Some of the comments seem to misunderstand or neglect the existing curating comments. For example this one

Doesn't look that puzzling!

seems to be a reaction to the name of the test. However, the curating comment hints on puzzling being the fact that with the used settings it was called in the proband only, even though it is invisible in the parents. Therefore it was falsely marked as a de novo variant in subsequent analysis, which was the problem: either it should be called in all samples (with low quality), or not at all. Note that the test is marked as "FIXME", meaning the test case is intended to highlight a problem that must be addressed in future revisions of the caller.

FIXME: an insertion is called in one sample only and insert reads in other samples are invisible because accompanying mismatches are too rare to make it into the consensus

Thank you for the effort you put into this but, alas, it is not useful as is. I'll keep it open for future reference.

[jkbonfield]

I hadn't realised there were curated and non-curated tests. Maybe this ought to be automatically tagged in the output rather than just failing because something differs.

Also, for the non-curated ones that came from a known truth set (such as SynDip), we'd be best simply trusting the truth set is correct rather than populating the initial variant from an old copy of bcftools which works against us when evaluating improvements.

[jkbonfield]

Doesn't look that puzzling!

seems to be a reaction to the name of the test.
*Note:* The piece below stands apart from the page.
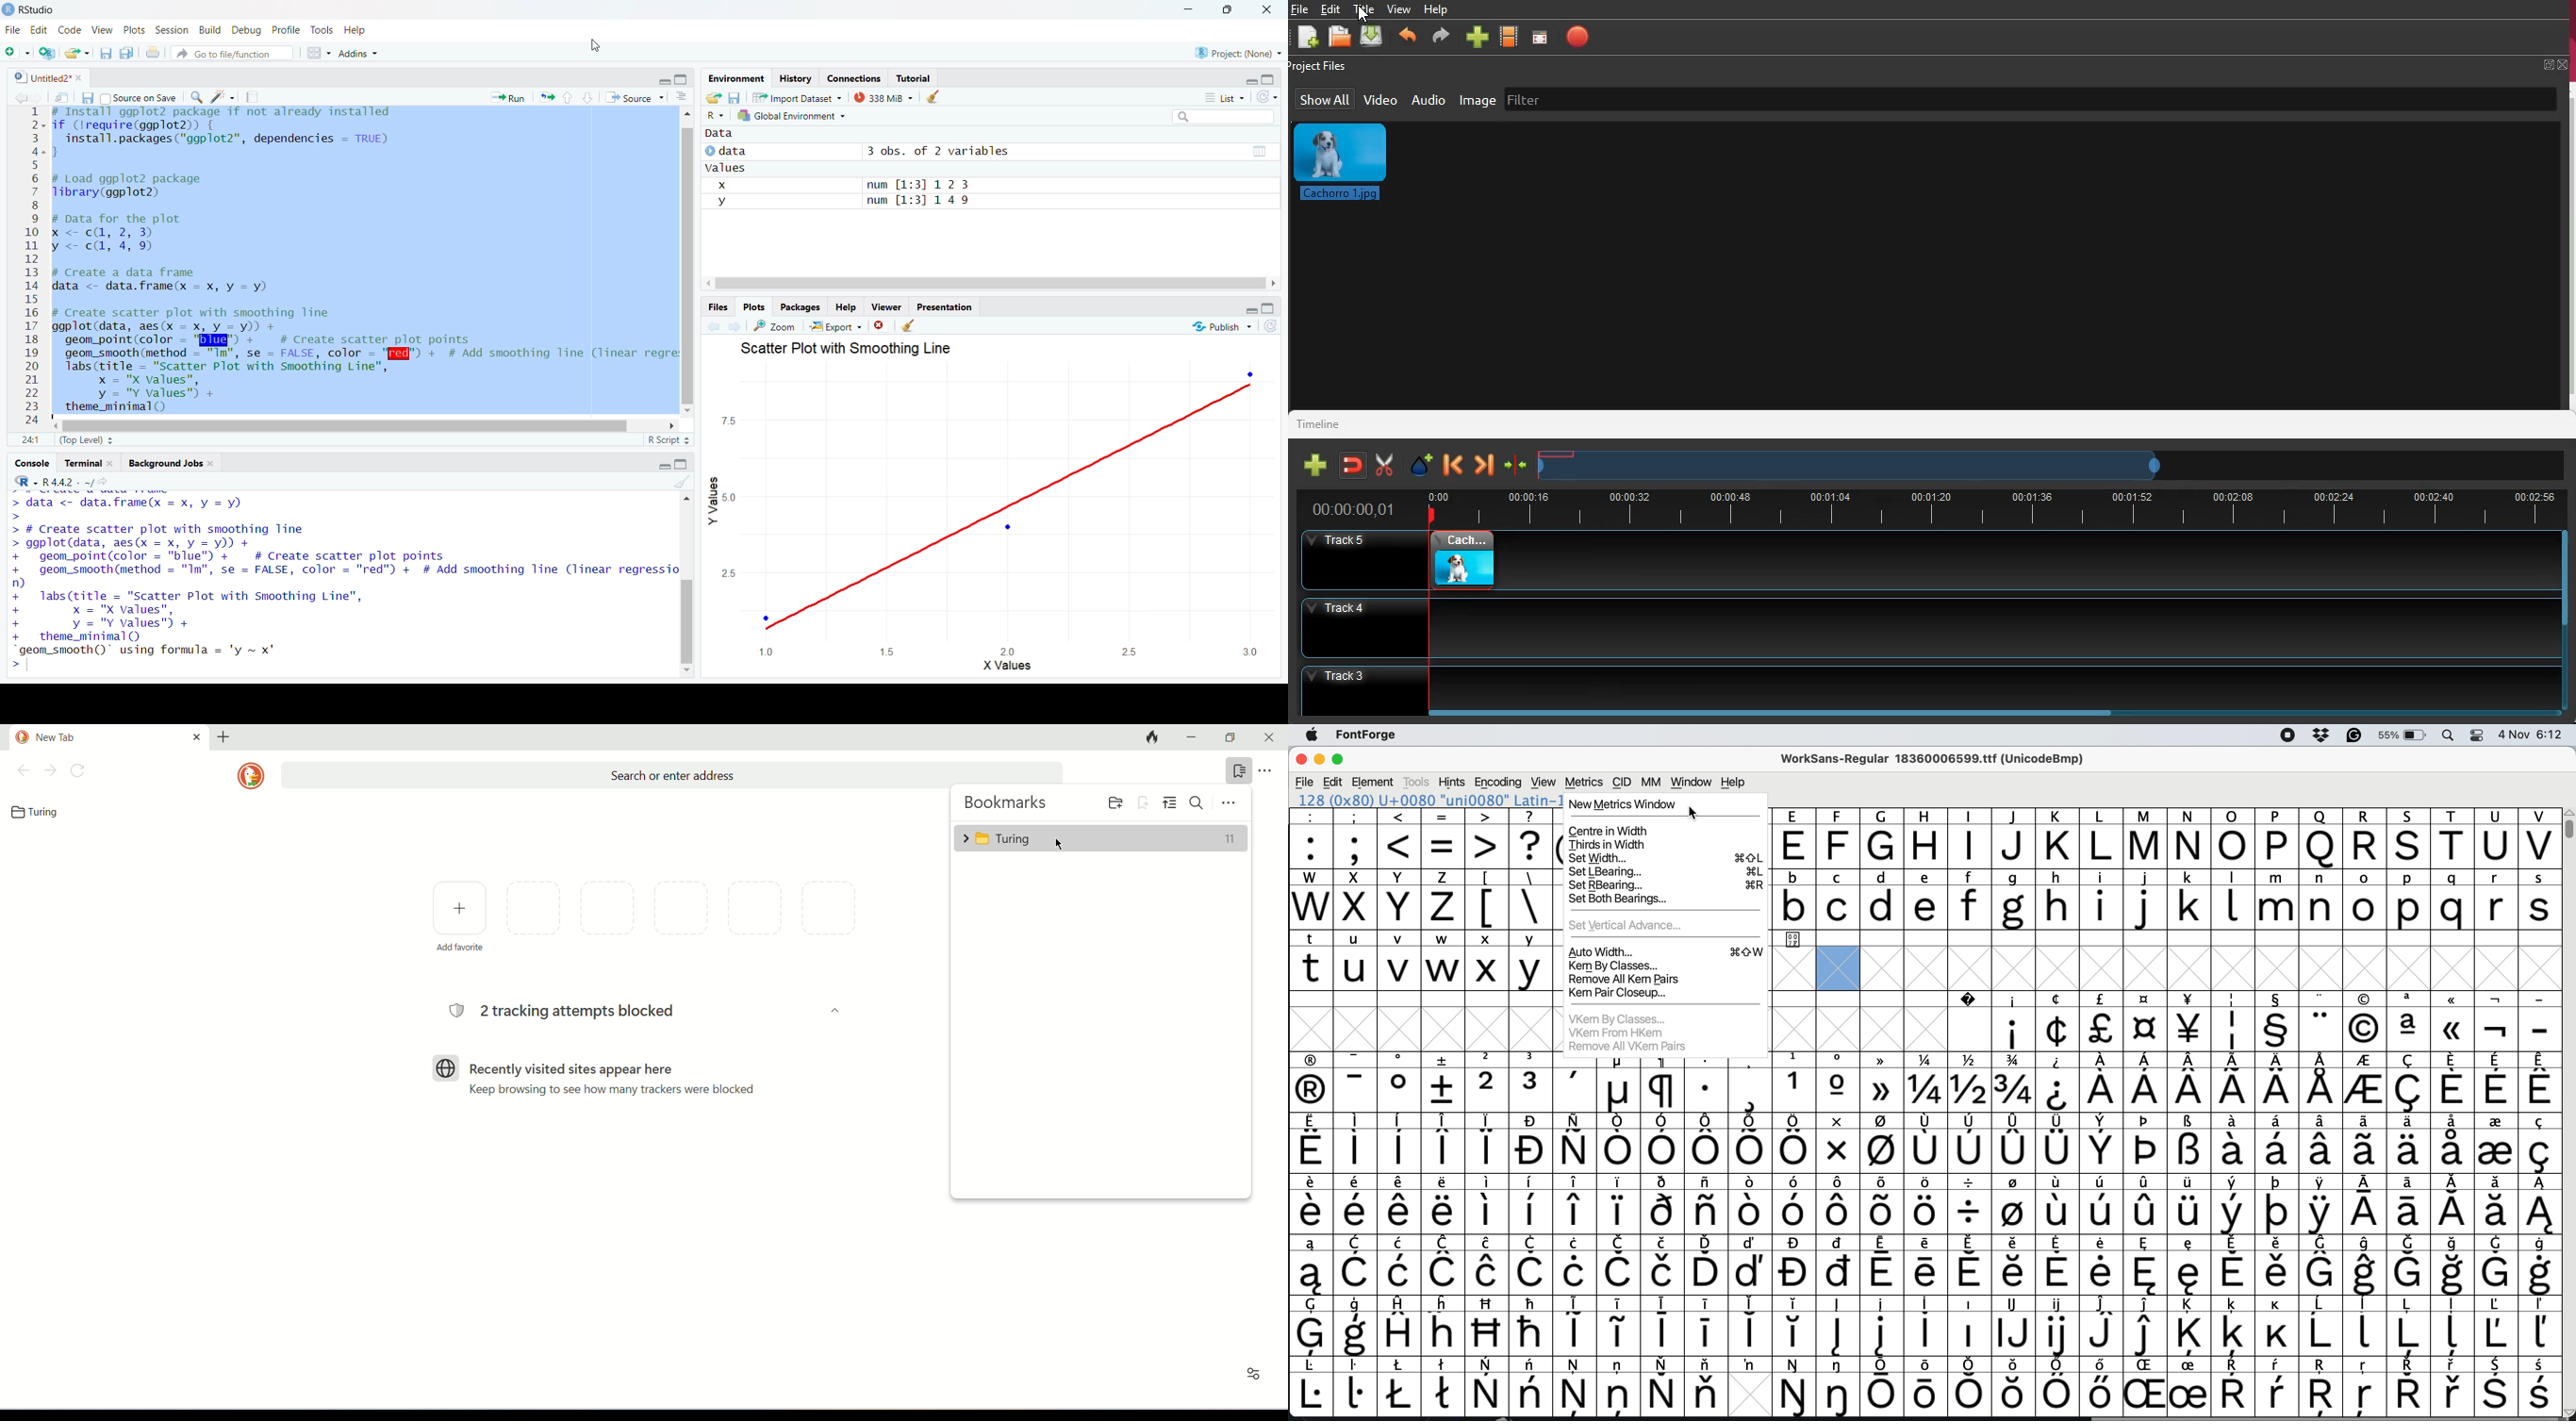 The width and height of the screenshot is (2576, 1428). What do you see at coordinates (737, 327) in the screenshot?
I see `go forward` at bounding box center [737, 327].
However, the curating comment hints on puzzling being the fact that with the used settings it was called in the proband only, even though it is invisible in the parents. Therefore it was falsely marked as a de novo variant in subsequent analysis, which was the problem: either it should be called in all samples (with low quality), or not at all. Note that the test is marked as "FIXME", meaning the test case is intended to highlight a problem that must be addressed in future revisions of the caller.

I think the issue here is the nature of the data. I see what you're saying, but it's not how I view this problem.

I went through and counted the variant depth. Quoting from above:

       REF    ALT   ALT%
rg0    80     27    25
rg1    83     15    15
rg2   136      9     6

So we see that combined depth is varying a lot, from 98 to 145, and the allele frequency as a percentage is also highly variable. It's easy to see why naively it's called in rg0 and not in rg2 (or indeed apparently rg1, but it's marginal). However this has nothing to do with the trio nature of the samples which I feel is possibly barking up the wrong tree.

The assertion that it should be consistent is an implication that the offspring should just be a sampling from both parents in equal proportion. However that's only true is randomness doesn't skew things either way or, more importantly, the variation is actually real. I strongly suspect in this case it's down to a contamination, and the high depth rg2 therefore has a lower proportion of contaminant alignments. As such this isn't a puzzling trio, but a test for contamination screening. Trying to fix detection of novel variants is best done by ways of downgrading suspect alignments or through phasing analysis.

However I don't know for sure as I've no idea where this data came from and what the real evidence is. It just has that feel about it.